This article first appeared on the website of the Arbitration Committee of the Legal Practice Division of the International Bar Association and is reproduced by kind permission of the International Bar Association, London, UK. © International Bar Association.
This article is about an ICC award, the recognition and enforcement of which was (i) permitted by the High Court of Justice of the British Virgin Islands (the "BVI Decision")1; but (ii) refused by the Turkish Court of Cassation (the "Turkish Decision")2. The central issue in both proceedings was whether the arbitral tribunal's attorney eyes only ("AEO") order resulted in (i) the inability of the losing party to present its case; and (ii) contradiction to Turkish and BVI public policies.
This article first summarizes the facts and core legal issues surrounding the dispute and then elaborates on the BVI and Turkish Decisions. It concludes that (i) while the BVI Decision provides a clear guideline on the AEO order-based challenges before the BVI courts, the Turkish Decision raises more questions than answers; (ii) the Turkish Decision does not categorically conclude that AEO orders made by arbitral tribunals hinder successful recognition and enforcement of the overarching arbitral award in Turkey and as such a case-by-case analysis should be made in other similar cases; yet (iii) because of the outcome of the Turkish Decision, it is likely that, even if Turkish law does not govern the arbitral proceedings, the arbitration practitioners will treat AEO orders with greater caution going forward if an arbitral award has the potential to be recognized and enforced in Turkey.
- Belde Liman Isletmeleri ve Depoculuk A.S. ("Belde"), a Turkish special purpose vehicle, enjoyed a concession to develop a container terminal on Turkey's Marmara Sea.
- Belport Holding SARL ("Belport"), a Luxembourg company, held 95% of Belde's shares, whereas the local municipality held the remaining 5%. Belport's shares are equally owned by Belport Development Limited ("BDL"), a Cayman Islands company, and Chimichanga Corporation ("Chimichanga"), a Virgin Islands company.
- Ashmore Investment Management Limited ("AIML") owned the entirety of BDL.
- BDL and Chimichanga signed a shareholders' agreement on 16 January 2007 in respect of their shareholding in Belport (the "SHA"). The SHA is governed by English law.
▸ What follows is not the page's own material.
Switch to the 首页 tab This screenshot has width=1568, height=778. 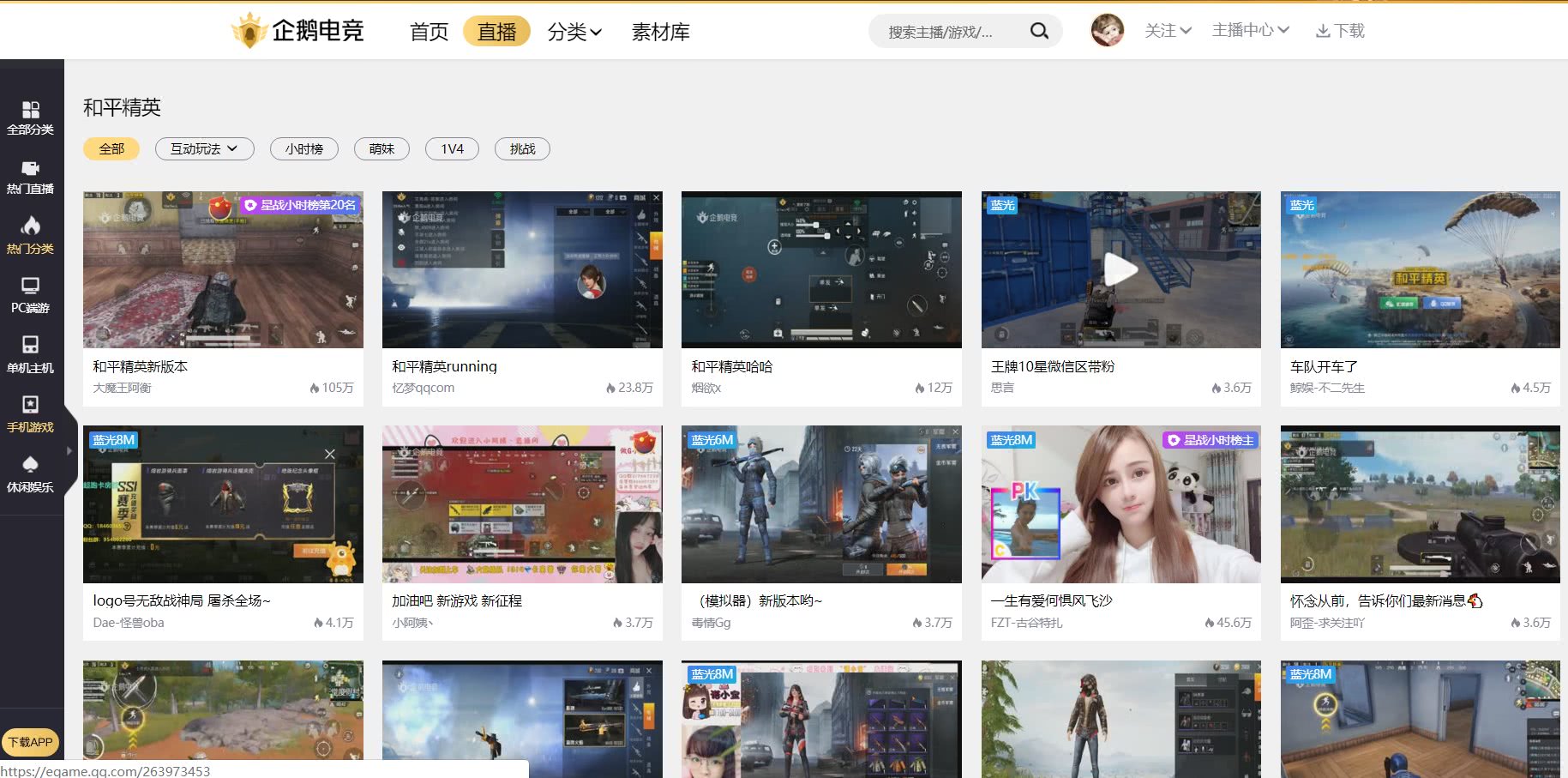(429, 32)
- Having alleged that Chimichanga misappropriated Belport's shares in Belde, BDL initiated arbitration proceedings in 2012 against Chimichanga based on the arbitration clause in the SHA which provides for a Geneva seated ICC arbitration. The arbitrators were Marc Lalonde (PC, OC, QC), Sir Simon Tuckey and Mr. Gary Born (the "Tribunal").
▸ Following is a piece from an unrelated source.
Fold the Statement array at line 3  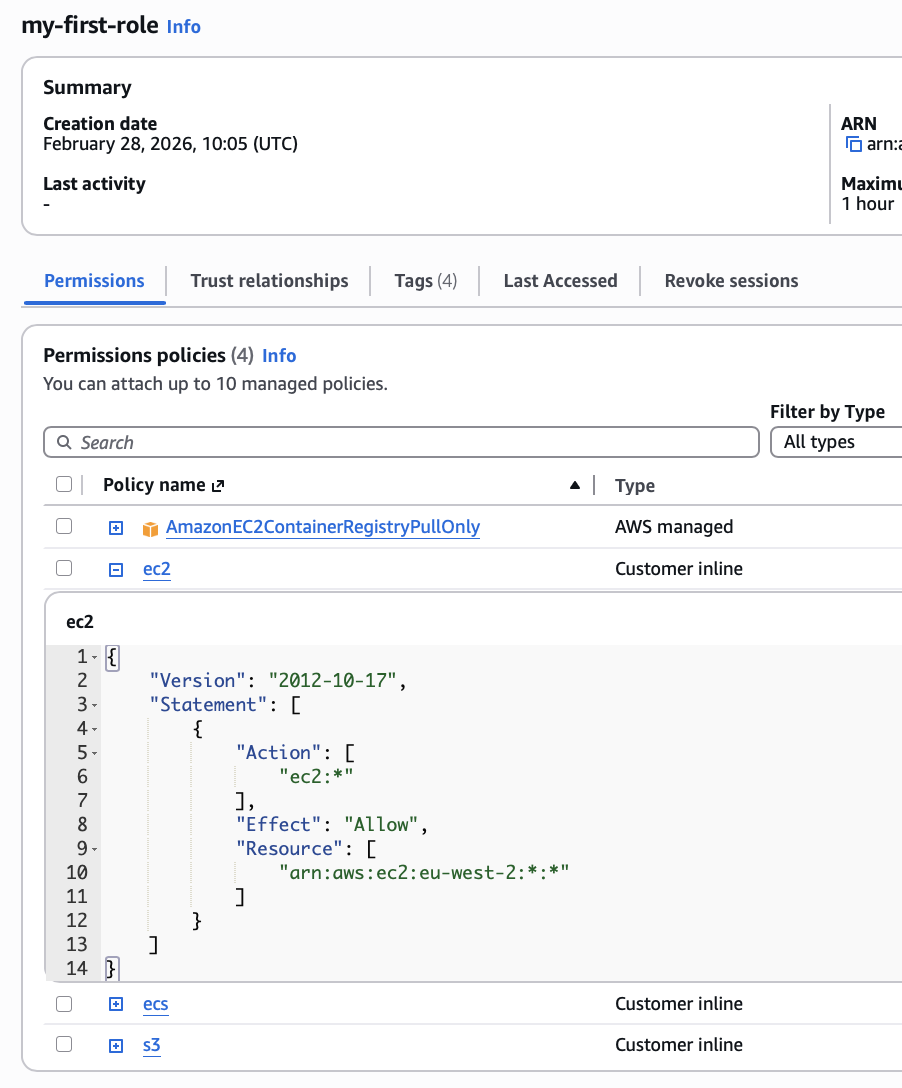click(x=94, y=705)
- On 13 December 2012, the Tribunal handed down its partial award on liability (the "Partial Award") and found that Chimichanga's conduct breached the SHA.
- In respect of the assessment of damages, the Tribunal decided not to rely on the reports of the party appointed valuation experts mainly because it did not accept their underlying assumptions. Instead, it referred to the reports prepared by third party advisors dated 18 March 2010 to AIML's Pricing Methodology Committee ("March 2010 Reports") as a starting point for its valuation of Belde's shares. The March 2010 Reports were part of the series of reports provided by such advisors to the said committee between April 2009 and April 2012 (the "Reports").
- It was Chimichanga which discovered the existence of the Reports and requested these from the BDL during the document production phase. The Tribunal ordered their disclosure. Having considered BDL's confidentiality concerns, however, it also ordered that (i) BDL can redact the identity of the valuers of the Reports, including the March 2010 Report; and (ii) the disclosure will be for the eyes' of Chimichanga's lawyers as well as its valuation and port experts only (the "AEO Order"). As such, Chimichanga officials were prohibited from accessing to the Reports.
- For the purposes of its final award on quantum dated 19 June 2013 (the "Final Award"), the Tribunal mainly considered the March 2010 Reports, and the risk factor in BDL's expert report. As a result, it awarded that Chimchanga shall (i) pay to BDL compensation in the amount of USD 60.5 million; and (ii) recover BDL's costs in the arbitration (i.e., USD 8,155,135.72)4.
- Following this, Chimichanga challenged the (i) recognition and enforcement of the Final Award in the BVI; and (i) recognition and enforcement of the Partial Award and Final Award (collectively the "Awards") in Turkey.
Chimichanga's challenges before the BVI and Turkish courts revolved around the AEO Order.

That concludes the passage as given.